Fragmento para leer |

Algunos no somos papa. (USI)
Algunos no somos papa. (USI)

Yo tendría que haber comenzado a trabajar el lunes pasado, pero, como la mala película de la vacancia nos obligó a correr la fecha de fin de programa, me concedí –por unanimidad– otra semana de vagancia. Vacanze son vacaciones en italiano y, resignándome mal a que una vacanze romana llegara a su fin, propuse que la primera reunión del año fuera un cosmopolita enlace vía Skype que siempre evita el odioso inconveniente de ir a la oficina.

Nos citamos a las nueve de la mañana, hora de Lima, tres de la tarde en Italia, no precisamente el mejor timing laboral para mí si consideramos que estaba haciendo la sobremesa de otro de esos omnívoros almuerzos con tan elevadas dosis de hidratos de carbono. Añádase a ello que ya llevaba yo uno que otro Negroni entre pecho y espalda y que hallábame –he de reconocerlo– algo distraidillo con la belleza de las gráciles especies que retozan por la no menos bella –pronúnciese ‘bela’– Piazza Navona de cuya fontana emergen los hercúleos colosos del goloso Bellini.

- A ver, ¿qué temitas tenemos?- pregunté, como si el océano de distancia me permitiese ignorar que el Perú coqueteaba, una vez más, con el abismo. Las ideas de temas se sucedieron en un torrente incontenible. El descanso había obrado prodigios y mi entusiasmo iba in crescendo, pero, de rato en rato, una voz repetía:

- El Papa, el Papa... no te olvides que viene el Papa.

La discusión podía estar centrada en el sismo, el Gabinete, Kenji o Mario Testino, pero ninguna idea terminaba de aterrizar porque entonces alguien contratacaba:

- ¡Ya viene el Papa!
- Curcuncho me tienen con el Papa. Basta.
- ¡Miren quién habla! ¡El corresponsal en el Vaticano!

No era que mi nulo interés en los asuntos pontificios me impidiera darme cuenta del innegable potencial mediático de Panchito, pero salíamos al aire el 22 y para ese día la gente iba a estar ya absolutamente llena de Papa.

Conjunto de filas |
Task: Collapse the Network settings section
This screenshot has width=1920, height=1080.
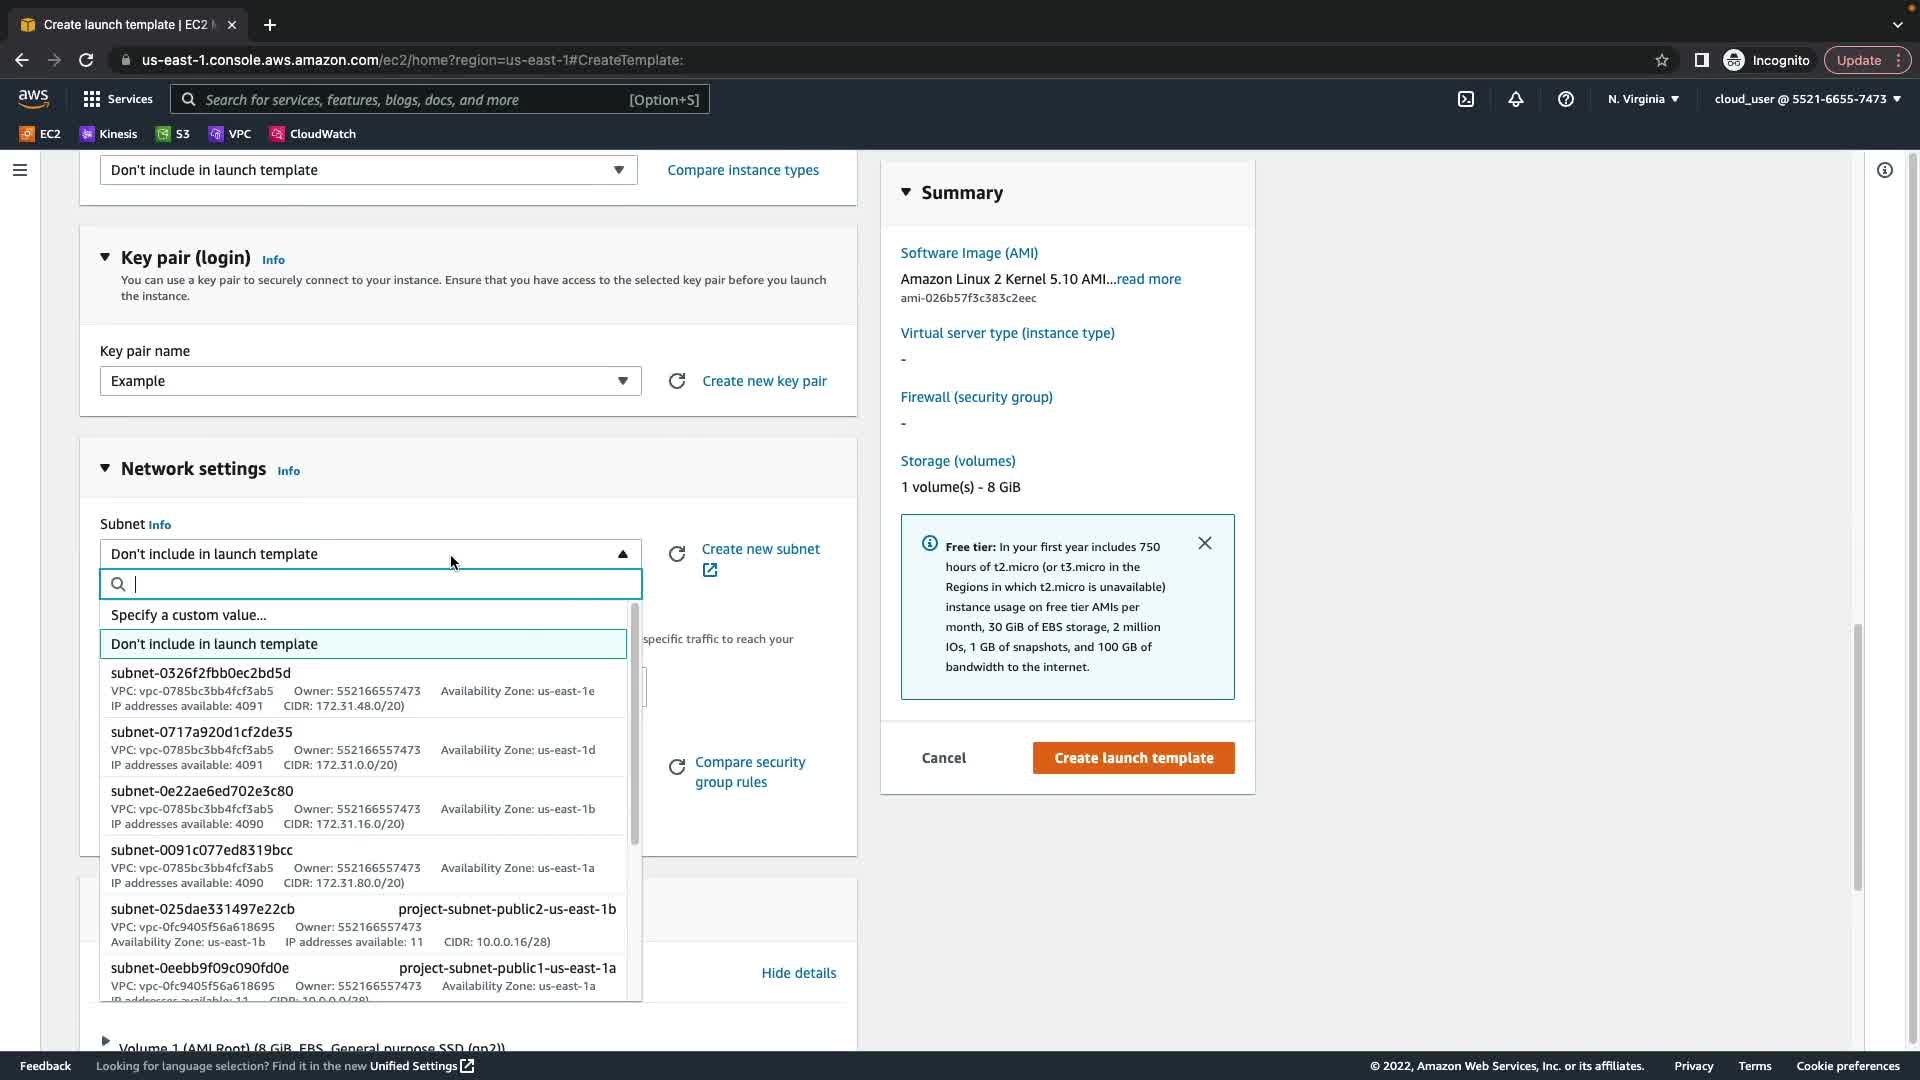Action: 105,468
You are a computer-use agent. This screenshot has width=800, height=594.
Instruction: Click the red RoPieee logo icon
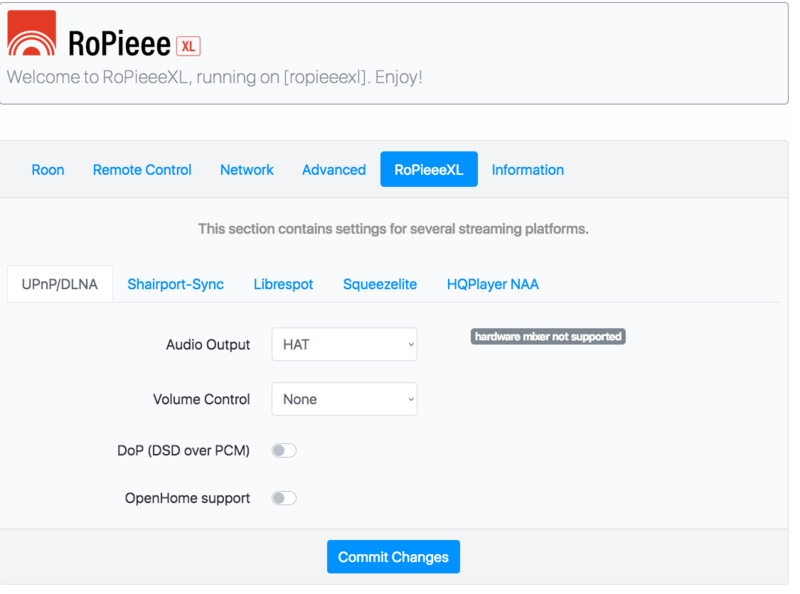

Lista de tareas |
(A) Responde estas preguntas a partir del fragmento:
(i) ¿A qué hora de Lima se citaron para la reunión?
(ii) ¿En qué plaza estaba distraído el narrador?
(iii) ¿Qué día salían al aire?
(B) Reproduce sin cambios el pasaje del fragmento que va desde "Nos citamos a" hasta "del goloso Bellini.", ambos incluidos.
Las filas no tienen relación con el fragmento.

Respuestas esperadas |
(A)
(i) A las nueve de la mañana.
(ii) En la Piazza Navona.
(iii) El 22.

(B)
Nos citamos a las nueve de la mañana, hora de Lima, tres de la tarde en Italia, no precisamente el mejor timing laboral para mí si consideramos que estaba haciendo la sobremesa de otro de esos omnívoros almuerzos con tan elevadas dosis de hidratos de carbono. Añádase a ello que ya llevaba yo uno que otro Negroni entre pecho y espalda y que hallábame –he de reconocerlo– algo distraidillo con la belleza de las gráciles especies que retozan por la no menos bella –pronúnciese ‘bela’– Piazza Navona de cuya fontana emergen los hercúleos colosos del goloso Bellini.